• _Exercise description_
In the entries below, find the line with "Clemson OL Mason" and the line with "For every named target in this 1205×2576". Return those two lines and all lines between them, exactly.

--------------------------------

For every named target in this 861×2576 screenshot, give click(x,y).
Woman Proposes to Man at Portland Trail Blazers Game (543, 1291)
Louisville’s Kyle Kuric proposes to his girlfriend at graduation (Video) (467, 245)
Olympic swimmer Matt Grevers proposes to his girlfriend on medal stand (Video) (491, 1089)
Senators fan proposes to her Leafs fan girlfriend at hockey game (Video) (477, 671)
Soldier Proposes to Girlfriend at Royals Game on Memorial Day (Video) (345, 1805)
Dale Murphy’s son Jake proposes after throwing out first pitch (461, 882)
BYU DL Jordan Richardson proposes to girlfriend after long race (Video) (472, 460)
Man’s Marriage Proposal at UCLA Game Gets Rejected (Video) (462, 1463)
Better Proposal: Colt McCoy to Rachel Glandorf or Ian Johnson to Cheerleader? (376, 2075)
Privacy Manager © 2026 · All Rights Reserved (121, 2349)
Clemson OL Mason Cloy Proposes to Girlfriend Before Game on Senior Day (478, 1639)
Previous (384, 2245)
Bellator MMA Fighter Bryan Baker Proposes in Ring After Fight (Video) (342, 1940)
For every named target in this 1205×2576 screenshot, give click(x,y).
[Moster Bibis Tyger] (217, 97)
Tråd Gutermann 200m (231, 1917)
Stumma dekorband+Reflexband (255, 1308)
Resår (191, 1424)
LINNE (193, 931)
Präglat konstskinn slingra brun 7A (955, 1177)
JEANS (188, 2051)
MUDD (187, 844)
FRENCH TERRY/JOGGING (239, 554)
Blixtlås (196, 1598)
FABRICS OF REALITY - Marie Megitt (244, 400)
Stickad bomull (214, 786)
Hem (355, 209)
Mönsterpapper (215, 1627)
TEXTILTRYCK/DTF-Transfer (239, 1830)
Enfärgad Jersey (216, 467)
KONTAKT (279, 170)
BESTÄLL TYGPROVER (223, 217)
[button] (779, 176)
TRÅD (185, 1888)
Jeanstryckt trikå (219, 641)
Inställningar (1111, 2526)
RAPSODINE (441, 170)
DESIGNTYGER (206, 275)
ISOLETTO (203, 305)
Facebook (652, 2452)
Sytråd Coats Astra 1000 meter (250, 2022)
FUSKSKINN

--------------------------------

• _Answer box_
Clemson OL Mason Cloy Proposes to Girlfriend Before Game on Senior Day (478, 1639)
Previous (384, 2245)
Bellator MMA Fighter Bryan Baker Proposes in Ring After Fight (Video) (342, 1940)
For every named target in this 1205×2576 screenshot, give click(x,y).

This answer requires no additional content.